Depuis 2015, le “théâtre des personnes déplacées” permet à ceux qui fuient les combats de raconter leur histoire sur scène. Une initiative qui regroupe psychologues, metteurs en scène et acteurs, avec un objectif: libérer la parole.

Le théâtre est devenu toute ma vie“. Arrivée à Kiev en 2015, Anastasia Pugach se remémore ses premiers pas sur scène. “Raconter ce qui m’est arrivé devant tout ces gens, ça m’a libéré d’un poids“. A l’époque, la jeune femme vient de quitter sa ville d’origine, Donetsk. Elle fuit la guerre, qui sévit dans la région. A son arrivée dans la capitale ukrainienne, elle pousse la porte du “théâtre des personnes déplacées”. Une expérience qui va changer sa vie.

Comme elle, des centaines de déplacés de l’est ont pu partager leurs souvenirs sur scène grâce au “théâtre des personnes déplacées”. Depuis sa création, une quinzaine de spectacles ont pu avoir lieu à Kiev, mais aussi à Lviv et dans les régions de l’est, à quelques kilomètres de la ligne de front.

Raconter son histoire sur scène

Le projet est né en février 2015 dans la tête du metteur en scène allemand Georg Genoux et de la dramaturge ukrainienne Natalia Vorozhbyt. L’idée: offrir aux réfugiés de l’est l’occasion de raconter leur histoire devant un public. Une manière d’alléger leurs peines et de dépasser les tabous pour commencer une nouvelle vie. Les déplacés écrivent leurs textes, mais le travail de mise en scène est fait avec les bénévoles de l’association. Seuls ou à plusieurs, ils racontent, à coup de mises en scène théâtrales, leur histoire. Une initiative entre thérapie de groupe et démarche artistique.

Pour Aleksey Karachinsky, un psychologue professionnel qui s’est lancé dans le projet, la thérapie par le théâtre est très efficace. “Les gens avec qui nous travaillons ont de lourd traumatismes, semblables à ceux que l’on trouve chez les soldats. Le théâtre est un moyen de sortir ce qu’ils ont en eux, pour les libérer du poids qu’ils transportent, explique-t-il.

Lecture du texte du prochain spectacle (Crédit : Florian Cazeres)

Après quelques répétitions avec les acteurs et metteurs en scène de l’association, Anastasia Pugach est, elle aussi, montée sur scène pour raconter son histoire, et la guerre, qu’elle a laissé derrière elle. “Partager ma douleur et ne plus me sentir seule avec mes souvenirs, ça m’a fait beaucoup de bien. Cela m’a aidé pour aller de l’avant, à démarrer une nouvelle vie ici“, explique-t-elle.

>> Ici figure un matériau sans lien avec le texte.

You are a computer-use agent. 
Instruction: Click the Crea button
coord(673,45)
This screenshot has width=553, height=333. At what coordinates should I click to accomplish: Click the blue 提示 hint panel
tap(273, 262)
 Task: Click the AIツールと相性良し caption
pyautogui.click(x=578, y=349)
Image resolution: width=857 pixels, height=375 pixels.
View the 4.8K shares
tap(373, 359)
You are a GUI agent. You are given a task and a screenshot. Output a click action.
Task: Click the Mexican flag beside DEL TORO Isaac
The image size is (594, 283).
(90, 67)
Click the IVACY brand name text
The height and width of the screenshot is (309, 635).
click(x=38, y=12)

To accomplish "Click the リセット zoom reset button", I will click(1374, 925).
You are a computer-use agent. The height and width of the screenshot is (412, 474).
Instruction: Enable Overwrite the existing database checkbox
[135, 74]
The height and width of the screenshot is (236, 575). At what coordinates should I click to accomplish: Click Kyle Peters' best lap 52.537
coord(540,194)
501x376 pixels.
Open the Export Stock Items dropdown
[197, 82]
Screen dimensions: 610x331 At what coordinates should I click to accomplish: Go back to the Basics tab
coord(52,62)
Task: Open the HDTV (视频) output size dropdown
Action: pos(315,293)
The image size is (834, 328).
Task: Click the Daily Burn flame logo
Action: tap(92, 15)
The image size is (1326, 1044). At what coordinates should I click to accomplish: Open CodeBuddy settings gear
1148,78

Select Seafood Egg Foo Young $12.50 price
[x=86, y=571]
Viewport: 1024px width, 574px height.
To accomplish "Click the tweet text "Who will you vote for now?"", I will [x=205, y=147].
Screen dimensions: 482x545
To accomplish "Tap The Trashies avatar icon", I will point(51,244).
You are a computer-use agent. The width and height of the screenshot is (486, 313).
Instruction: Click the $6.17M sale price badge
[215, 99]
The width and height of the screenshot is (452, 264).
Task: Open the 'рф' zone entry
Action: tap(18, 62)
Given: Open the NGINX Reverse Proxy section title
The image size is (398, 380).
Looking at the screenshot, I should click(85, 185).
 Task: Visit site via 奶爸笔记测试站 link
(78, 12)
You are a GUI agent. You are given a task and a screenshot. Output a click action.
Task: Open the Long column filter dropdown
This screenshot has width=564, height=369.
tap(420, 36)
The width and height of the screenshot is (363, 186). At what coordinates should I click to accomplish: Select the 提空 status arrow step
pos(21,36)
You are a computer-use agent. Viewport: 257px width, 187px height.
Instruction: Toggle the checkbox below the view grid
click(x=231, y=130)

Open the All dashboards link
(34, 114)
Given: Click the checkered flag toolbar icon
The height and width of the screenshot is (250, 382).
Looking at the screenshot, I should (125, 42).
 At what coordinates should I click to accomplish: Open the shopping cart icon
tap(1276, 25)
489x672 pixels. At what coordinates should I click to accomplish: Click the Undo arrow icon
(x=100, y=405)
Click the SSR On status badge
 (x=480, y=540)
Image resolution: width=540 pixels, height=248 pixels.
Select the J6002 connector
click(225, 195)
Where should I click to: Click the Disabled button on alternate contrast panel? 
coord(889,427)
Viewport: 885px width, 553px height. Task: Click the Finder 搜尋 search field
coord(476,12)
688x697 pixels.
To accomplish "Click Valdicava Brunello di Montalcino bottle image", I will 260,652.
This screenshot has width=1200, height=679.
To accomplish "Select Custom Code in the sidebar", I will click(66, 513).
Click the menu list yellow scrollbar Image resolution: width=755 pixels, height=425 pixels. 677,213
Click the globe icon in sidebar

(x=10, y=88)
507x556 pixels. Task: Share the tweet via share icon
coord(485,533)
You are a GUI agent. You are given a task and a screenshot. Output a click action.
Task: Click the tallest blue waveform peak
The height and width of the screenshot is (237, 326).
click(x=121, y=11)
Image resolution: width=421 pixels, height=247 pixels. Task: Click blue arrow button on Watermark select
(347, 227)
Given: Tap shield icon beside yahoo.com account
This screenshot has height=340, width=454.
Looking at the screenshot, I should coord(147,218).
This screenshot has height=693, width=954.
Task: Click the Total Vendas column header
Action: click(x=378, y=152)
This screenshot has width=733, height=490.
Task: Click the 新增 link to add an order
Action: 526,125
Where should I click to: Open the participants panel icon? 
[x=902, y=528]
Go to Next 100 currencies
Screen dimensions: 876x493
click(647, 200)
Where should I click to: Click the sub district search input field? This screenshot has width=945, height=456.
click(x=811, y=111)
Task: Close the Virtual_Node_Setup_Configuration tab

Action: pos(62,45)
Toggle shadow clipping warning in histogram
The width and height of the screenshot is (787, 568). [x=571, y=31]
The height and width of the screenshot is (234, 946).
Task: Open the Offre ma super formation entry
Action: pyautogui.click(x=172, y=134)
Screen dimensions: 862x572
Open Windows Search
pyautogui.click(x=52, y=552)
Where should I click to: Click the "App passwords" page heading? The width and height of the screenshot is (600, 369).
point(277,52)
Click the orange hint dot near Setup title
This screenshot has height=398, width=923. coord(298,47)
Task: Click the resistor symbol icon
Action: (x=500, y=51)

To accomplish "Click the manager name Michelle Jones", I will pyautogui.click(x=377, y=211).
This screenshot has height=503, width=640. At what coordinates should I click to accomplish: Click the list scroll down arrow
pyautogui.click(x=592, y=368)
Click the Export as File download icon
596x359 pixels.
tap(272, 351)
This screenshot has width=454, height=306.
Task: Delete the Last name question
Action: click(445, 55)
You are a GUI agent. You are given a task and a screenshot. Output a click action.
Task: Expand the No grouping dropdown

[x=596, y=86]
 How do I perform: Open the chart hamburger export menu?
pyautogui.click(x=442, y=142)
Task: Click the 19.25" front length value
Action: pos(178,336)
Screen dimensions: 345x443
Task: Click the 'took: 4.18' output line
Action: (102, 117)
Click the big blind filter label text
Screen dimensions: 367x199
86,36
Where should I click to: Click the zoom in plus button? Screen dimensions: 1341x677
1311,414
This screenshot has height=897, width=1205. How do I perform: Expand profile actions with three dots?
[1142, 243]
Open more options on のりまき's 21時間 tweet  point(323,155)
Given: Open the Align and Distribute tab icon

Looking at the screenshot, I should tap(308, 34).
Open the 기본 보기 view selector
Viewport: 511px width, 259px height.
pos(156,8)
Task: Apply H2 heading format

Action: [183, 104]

Sur scène, le nombre de personne varie. “Parfois, ce n’est qu’une personne, qui parle pendant une heure. D’autre fois, ils sont plusieurs, jusqu’à 9 personnes peuvent se partager la scène et l’heure et quart de spectacle”, raconte Aleksey Karachinsky.

Un échange entre habitants et déplacés

Le public, lui, se presse pour voir les déplacés sur scène. “Les spectateurs sont très divers: des familles, des couples, et des personnes seules, explique Aleksandr Fomenko, l’un des gérants de l’association. Nous communiquons énormément sur les réseaux sociaux. Grâce à ça, la salle est très souvent complète”. Pour lui, le théâtre est adapté pour renouer le dialogue entre ceux qui sont là et ceux qui arrivent, chassés par la guerre. “Le théâtre est le lieu où l’on parle vraiment, avec les sentiments. C’est salvateur autant pour celui qui parle que pour celui qui écoute, c’est un moment vrai, où l’échange est efficace”, explique-t-il.

Mais les ressources financières du théâtre restent  limitées. Seules quelques aides de l’Institut Goethe et de l’ambassade du Canada permettent à l’association de vivre. Pour les spectacles, des théâtre de la ville offrent gratuitement leur salle. Les déplacés répètent dans un studio d’une trentaine de mètre carré, près de la station Arsenal, à Kiev. A l’intérieur, un frigo, un bureau et quelques accessoires. Une situation que déplorent les membres du théâtre. “Nous ne savons pas si nous allons pouvoir payer ce logement ces prochains jours. Ce serait dommage d’arrêter par manque de moyens. Ce travail est utile, et nous voulons le continuer encore très longtemps“,  espère Aleksey Karachinsky.